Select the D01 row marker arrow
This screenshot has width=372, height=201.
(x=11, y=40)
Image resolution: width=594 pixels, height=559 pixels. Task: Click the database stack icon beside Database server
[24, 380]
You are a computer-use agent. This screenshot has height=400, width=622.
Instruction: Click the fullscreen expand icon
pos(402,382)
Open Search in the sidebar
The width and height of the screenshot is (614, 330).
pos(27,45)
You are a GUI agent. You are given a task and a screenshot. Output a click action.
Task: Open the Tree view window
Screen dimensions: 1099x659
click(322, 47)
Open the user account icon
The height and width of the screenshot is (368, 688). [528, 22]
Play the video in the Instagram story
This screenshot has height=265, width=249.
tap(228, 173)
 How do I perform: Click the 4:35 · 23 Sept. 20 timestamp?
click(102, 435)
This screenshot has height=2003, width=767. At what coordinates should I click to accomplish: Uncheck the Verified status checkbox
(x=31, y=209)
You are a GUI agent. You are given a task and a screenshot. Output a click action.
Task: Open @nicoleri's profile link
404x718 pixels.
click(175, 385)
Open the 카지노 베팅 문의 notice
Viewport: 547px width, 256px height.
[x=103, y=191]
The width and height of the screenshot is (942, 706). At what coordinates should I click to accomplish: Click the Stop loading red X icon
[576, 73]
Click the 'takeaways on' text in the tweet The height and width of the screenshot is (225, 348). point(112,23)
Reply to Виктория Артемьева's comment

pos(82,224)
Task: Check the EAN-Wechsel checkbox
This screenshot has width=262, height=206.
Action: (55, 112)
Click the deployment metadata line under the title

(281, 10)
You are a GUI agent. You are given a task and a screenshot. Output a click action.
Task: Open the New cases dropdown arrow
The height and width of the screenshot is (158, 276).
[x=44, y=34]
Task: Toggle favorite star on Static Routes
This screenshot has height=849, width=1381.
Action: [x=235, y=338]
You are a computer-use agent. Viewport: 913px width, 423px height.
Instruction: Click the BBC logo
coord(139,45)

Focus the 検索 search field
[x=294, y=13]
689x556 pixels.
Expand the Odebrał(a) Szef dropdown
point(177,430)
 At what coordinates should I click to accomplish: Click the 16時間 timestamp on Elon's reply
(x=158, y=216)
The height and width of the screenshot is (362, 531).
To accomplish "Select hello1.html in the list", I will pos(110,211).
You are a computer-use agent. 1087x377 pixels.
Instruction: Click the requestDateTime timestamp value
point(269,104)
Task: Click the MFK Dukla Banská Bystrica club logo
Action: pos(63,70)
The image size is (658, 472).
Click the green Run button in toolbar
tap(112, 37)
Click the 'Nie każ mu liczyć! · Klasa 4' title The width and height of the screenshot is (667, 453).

:: Action item ::
Return every line from the entries above that includes the word "computer".

:: Result of the task ::
You are a computer-use agent. This screenshot has height=400, width=622.
You are a computer-use agent. Viewport: 913px width, 423px height.
You are a computer-use agent. 1087x377 pixels.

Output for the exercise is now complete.